### Task goal
Among the entries, how many lines carry the string "button"? Give the number and nothing else.

___ Entries supplied

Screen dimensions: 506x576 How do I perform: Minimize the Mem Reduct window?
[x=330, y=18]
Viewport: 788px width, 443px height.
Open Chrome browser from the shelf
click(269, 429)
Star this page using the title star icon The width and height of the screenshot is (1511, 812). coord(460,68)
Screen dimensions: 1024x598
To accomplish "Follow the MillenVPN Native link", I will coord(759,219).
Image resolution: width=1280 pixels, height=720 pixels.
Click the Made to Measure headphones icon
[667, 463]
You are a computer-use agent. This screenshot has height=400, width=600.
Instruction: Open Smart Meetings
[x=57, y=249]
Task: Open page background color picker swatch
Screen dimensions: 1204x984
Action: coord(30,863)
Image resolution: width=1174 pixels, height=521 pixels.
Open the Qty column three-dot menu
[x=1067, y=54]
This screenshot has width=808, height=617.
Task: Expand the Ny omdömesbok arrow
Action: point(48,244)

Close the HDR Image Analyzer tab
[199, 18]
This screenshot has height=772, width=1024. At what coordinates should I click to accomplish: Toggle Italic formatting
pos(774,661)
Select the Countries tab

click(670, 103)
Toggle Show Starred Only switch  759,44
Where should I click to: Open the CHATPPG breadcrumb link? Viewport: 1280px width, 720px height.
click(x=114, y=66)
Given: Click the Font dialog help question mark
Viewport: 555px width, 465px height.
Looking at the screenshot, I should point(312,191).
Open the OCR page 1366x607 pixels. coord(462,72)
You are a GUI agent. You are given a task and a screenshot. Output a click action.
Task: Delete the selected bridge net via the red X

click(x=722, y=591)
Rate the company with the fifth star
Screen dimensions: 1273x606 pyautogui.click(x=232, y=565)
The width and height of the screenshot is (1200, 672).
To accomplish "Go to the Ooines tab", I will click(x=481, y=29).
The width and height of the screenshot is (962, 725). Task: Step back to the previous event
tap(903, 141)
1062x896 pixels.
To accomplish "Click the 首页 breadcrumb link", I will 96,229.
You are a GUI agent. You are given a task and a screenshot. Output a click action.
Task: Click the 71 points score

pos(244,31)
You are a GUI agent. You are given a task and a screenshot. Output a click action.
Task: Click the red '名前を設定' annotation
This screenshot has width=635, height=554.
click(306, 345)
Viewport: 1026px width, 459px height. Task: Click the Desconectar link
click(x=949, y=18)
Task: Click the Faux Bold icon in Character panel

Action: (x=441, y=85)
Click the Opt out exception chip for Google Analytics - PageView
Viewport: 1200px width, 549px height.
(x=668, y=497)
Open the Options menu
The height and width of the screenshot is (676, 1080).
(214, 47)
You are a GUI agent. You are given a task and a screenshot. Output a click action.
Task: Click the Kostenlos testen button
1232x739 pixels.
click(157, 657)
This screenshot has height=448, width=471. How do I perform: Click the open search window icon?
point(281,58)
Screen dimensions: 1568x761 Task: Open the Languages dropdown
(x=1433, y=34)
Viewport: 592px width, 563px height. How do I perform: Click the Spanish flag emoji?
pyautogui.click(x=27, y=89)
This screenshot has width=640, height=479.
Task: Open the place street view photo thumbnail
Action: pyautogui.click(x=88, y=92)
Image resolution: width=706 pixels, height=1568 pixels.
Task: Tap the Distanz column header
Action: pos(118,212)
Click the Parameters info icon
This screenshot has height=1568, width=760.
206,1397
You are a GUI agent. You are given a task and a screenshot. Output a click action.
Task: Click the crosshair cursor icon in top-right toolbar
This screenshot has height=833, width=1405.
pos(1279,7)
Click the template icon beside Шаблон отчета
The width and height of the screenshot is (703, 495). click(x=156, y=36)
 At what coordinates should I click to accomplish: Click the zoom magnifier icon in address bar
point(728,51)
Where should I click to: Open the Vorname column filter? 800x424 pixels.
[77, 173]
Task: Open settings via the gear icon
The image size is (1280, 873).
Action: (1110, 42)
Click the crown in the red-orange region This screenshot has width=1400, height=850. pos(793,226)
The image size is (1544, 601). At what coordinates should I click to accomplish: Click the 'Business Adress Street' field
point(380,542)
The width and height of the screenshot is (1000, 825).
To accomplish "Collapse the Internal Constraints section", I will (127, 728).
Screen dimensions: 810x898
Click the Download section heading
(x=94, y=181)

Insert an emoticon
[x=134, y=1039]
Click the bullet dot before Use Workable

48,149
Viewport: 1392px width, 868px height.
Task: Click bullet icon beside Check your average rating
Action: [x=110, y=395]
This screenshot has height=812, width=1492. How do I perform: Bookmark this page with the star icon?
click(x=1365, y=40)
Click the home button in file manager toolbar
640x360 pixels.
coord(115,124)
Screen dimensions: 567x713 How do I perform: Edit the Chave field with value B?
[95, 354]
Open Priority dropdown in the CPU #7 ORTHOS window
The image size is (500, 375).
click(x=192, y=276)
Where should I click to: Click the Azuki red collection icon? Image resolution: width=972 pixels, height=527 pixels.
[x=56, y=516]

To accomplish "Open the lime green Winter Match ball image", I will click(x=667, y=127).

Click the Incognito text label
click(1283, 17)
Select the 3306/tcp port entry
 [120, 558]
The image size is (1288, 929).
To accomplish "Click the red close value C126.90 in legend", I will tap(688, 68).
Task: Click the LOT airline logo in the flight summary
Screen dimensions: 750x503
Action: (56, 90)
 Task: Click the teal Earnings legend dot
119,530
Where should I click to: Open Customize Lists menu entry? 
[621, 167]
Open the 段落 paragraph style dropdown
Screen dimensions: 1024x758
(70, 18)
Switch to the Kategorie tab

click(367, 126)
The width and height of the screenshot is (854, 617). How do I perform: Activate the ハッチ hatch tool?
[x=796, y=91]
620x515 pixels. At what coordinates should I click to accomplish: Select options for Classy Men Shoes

______

### Written answer
2